In his State of the Union address tonight, President Obama is expected to make the case for government investment in areas that promote economic growth: infrastructure, education, and energy. And House Republicans have seized on this intention in an interesting way.
As George Zornick noted yesterday, the GOP seems to believe that “Obama’s calls for ‘investment’ are simply a conspiracy to increase federal spending.” “When we hear invest from anyone in Washington, to me that means more spending,” said House Majority Leader Eric Cantor (R-VA). “When the President talks in his speech about investment, the American people need to understand that translates into spending,” reiterated Sen. John Thune (R-SD).
As Zornick put it, “obviously, government investment in education, energy, infrastructure and other areas would necessarily involve federal spending, and Obama is not attempting to hide that.” And Cantor himself admitted in an interview yesterday that the state of U.S. infrastructure is unacceptable:
Cantor acknowledged the need to “address” the nation’s aging transportation system, and cited congested and outmoded aviation networks and crumbling roads and bridges as national concerns. “I don’t think anybody would tell you that our nation’s transportation infrastructure is in a state of existence that we would accept,” he said.
Cantor is certainly correct that the state of U.S. infrastructure is shameful, though he dodged on the obvious solution (Hint: government investment!). According to the latest Report Card for America’s Infrastructure from the Army Corps of Engineers, it would take a $2.2 trillion investment to get America’s infrastructure into good condition, including $930 billion for roads and bridges and another $160 billion for schools.

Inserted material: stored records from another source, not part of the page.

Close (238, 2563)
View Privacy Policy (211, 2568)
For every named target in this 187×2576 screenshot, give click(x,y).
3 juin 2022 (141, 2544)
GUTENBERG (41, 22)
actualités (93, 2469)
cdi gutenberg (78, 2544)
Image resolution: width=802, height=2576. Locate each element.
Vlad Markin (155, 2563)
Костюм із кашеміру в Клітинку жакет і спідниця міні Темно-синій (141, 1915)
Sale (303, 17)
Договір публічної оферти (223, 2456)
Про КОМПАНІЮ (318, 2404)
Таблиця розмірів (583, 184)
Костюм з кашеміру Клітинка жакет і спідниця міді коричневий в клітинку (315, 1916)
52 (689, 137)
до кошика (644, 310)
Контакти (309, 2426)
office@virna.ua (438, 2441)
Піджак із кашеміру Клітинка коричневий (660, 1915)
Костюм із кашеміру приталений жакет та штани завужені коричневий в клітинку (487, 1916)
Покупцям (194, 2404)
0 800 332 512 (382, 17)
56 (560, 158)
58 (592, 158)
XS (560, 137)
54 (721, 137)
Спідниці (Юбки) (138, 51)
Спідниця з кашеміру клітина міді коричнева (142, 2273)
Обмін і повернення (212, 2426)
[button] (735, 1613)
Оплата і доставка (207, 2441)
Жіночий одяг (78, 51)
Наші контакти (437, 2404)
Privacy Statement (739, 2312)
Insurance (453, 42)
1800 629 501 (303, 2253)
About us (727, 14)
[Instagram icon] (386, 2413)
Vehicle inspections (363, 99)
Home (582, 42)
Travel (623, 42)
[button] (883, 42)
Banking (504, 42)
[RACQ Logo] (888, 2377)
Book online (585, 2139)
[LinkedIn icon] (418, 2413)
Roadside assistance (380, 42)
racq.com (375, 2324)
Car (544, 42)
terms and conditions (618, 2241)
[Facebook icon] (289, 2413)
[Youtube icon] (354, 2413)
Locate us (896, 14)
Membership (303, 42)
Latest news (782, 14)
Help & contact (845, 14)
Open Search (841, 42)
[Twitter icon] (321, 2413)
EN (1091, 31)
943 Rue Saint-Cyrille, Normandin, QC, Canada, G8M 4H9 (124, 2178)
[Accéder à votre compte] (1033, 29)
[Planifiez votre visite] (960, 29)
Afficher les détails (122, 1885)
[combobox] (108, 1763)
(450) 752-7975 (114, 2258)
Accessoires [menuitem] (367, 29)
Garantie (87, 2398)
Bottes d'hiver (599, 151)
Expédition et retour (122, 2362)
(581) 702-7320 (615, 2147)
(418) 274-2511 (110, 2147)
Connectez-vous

But even as Cantor acknowledges this reality, House Republicans are ready to take a hatchet to the infrastructure budget (while their states crumble around them). The Republican Study Committee last week proposed cuts to passenger and high-speed rail, while Rep. Michele Bachmann (R-MN), who is delivering the Tea Party response to the State of the Union, wants to cut the federal highway program and federal grants to airports. These suggestions come at a time when “some 85 percent of all transit agencies across the country have been forced to cut service, raise fares, lay off employees or all three during this economic downturn.”
On its face, the GOP assault on investment is a silly word game, but at its core, it reinforces the counterproductive belief that government has no role in providing roads that are drivable, water that is safe to drink, or schools that can educate a 21st century workforce. Hopefully Obama makes a strong case for the competing vision — that our long-term economic competitiveness means making smart investments now in the things that will pay off later.